VC's week - 5 November 2012 - Chemistry, Research Excellence Framework, world-class education and Alt-J

A regular update from Vice-Chancellor Professor Michael Arthur.

Professor Michael Arthur

My continuous trip around the University found me in Chemistry last week, talking to students and staff. Research-based education featured prominently in the conversation and the good news is that it was coming from the students, not me. It was so pleasing to see our strategic emphasis on the relationship between research and student education featuring so prominently in their dialogue. On a separate note, it’s not often I hear PhD students complaining (albeit tongue in cheek) that, if anything, they get too much supervision – so well done to Chemistry! Staff conversations focused around concerns over international PGT student recruitment and the strong desire for more PhD students – ‘funded by the University, please’. There is ongoing work on these issues that will emerge soon – both are, of course, a little more complicated than first meets the eye.

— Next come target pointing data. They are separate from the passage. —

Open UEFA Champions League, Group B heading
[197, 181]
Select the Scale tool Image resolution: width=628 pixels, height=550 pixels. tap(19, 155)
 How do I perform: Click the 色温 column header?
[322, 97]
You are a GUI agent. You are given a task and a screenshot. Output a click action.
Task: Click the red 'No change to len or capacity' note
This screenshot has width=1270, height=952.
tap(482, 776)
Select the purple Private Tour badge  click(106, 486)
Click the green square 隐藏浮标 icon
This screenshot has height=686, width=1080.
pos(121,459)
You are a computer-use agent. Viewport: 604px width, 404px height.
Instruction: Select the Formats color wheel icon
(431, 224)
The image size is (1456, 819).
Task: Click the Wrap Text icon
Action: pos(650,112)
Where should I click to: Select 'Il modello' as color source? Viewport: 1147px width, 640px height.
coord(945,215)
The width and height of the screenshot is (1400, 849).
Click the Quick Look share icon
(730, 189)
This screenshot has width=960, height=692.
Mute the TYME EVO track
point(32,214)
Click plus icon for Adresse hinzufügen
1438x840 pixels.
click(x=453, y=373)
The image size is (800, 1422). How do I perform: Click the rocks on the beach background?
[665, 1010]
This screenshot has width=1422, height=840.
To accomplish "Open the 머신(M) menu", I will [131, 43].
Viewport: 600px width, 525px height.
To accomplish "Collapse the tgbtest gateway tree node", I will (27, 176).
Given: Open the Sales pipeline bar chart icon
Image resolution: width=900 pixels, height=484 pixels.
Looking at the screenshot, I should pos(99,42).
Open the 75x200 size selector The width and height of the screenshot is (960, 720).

We have been taking a look at the first draft REF submissions in each of the panel meetings chaired by Professors David Hogg and Ed Spiers, but also attended by John Fisher and myself, amongst others. My analysis is ‘so far, so good’, but quite a long way to go and – in some Units of Assessment – a very long way to go. If anything, we are slightly behind the curve compared to this stage of RAE 2008. We need to redouble our efforts, whilst there is still time, to improve our environment and impact statements, as well as the all important impact case studies. Please contribute if you can – your UoA leaders need your help and support.

International reach, research-based learning and inward investment were key themes of a lecture I gave last week, entitled ‘World Class University Education Today’. I’d been invited to speak by the region’s RSA (Royal Society for the encouragement of Arts, Manufactures and Commerce) Fellowship and the event was held in our own Yorkshire Bank Lecture Theatre. The lecture was followed by a lively question and answer session which reflected many of the current concerns about the future of higher education in the UK.

Congratulations to our alumni Alt-J who have won the prestigious Mercury Prize for the best album of the year, An Awesome Wave. The band members - Gwil Sainsbury (Fine Art 2011), Thomas Green (Fine Art 2010), Joe Newman (Fine Art 2010) and Gus Unger-Hamilton (English 2010) – met at the University five years ago. Accepting the award, Gus said: "We will nearly pay off one of our student loans".  Well he was 'made in Leeds'. I wonder if being an indie band rock star is a graduate level job?